_TO DO_.
Copy out the part of the items that opens with the line containing "Task: Switch to area chart view" and closes with the line containing "pyautogui.click(x=250, y=1262)", both included, character for character.
#### RECORDS TO PROCESS ####
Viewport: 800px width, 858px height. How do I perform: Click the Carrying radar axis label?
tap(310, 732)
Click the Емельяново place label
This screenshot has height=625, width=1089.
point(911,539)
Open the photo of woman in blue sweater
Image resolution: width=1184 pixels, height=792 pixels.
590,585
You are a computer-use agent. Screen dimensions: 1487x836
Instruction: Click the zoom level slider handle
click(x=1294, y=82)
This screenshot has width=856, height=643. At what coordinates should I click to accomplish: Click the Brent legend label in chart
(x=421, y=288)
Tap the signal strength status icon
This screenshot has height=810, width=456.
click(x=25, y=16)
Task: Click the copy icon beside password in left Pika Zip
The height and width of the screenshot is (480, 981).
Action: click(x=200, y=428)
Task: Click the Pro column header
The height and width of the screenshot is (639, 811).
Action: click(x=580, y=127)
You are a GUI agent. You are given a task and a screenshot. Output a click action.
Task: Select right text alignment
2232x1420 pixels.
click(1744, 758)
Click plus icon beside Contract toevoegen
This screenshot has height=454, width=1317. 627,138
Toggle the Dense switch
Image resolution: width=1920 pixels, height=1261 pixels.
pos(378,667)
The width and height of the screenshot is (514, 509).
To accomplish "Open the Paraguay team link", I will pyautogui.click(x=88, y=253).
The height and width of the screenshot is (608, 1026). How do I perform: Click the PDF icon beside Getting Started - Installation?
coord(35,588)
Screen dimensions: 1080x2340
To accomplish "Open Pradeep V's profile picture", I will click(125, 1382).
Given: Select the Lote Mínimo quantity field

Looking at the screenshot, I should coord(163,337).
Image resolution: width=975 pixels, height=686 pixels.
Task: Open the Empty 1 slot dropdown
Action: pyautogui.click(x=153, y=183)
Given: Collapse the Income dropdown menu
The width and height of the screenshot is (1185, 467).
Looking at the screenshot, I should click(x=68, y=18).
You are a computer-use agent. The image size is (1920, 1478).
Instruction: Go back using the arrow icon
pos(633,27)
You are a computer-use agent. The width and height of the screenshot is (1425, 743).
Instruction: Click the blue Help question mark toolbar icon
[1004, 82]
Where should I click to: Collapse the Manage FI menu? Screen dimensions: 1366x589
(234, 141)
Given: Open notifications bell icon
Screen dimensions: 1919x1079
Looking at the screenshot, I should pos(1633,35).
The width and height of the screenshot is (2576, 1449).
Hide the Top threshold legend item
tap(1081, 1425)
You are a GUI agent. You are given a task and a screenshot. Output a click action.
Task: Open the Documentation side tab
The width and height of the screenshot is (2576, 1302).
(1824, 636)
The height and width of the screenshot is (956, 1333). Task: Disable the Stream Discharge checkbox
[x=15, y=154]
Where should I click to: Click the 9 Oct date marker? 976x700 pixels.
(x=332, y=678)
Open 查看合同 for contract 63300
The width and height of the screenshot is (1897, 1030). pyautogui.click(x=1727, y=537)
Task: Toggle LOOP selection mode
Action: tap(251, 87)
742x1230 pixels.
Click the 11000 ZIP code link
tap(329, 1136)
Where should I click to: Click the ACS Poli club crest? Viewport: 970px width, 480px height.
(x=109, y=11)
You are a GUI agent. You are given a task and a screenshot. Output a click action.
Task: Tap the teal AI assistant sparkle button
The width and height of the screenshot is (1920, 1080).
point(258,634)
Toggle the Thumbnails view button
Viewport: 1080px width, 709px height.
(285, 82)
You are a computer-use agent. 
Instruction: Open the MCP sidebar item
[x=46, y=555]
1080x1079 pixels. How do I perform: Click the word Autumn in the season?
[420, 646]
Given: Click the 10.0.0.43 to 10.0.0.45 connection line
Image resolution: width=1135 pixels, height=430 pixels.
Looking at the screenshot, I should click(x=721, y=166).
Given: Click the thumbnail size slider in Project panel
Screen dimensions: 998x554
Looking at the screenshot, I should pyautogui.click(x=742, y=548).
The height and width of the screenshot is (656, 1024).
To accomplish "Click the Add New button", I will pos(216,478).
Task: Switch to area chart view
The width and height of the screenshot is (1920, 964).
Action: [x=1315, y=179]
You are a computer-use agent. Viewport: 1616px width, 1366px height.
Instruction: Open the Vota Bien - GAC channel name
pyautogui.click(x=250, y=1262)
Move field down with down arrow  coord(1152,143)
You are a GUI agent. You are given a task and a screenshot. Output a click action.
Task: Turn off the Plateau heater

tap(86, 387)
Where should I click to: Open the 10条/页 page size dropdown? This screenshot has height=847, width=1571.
####
_EXPECTED ANSWER_.
Task: Switch to area chart view
The width and height of the screenshot is (1920, 964).
Action: [x=1315, y=179]
You are a computer-use agent. Viewport: 1616px width, 1366px height.
Instruction: Open the Vota Bien - GAC channel name
pyautogui.click(x=250, y=1262)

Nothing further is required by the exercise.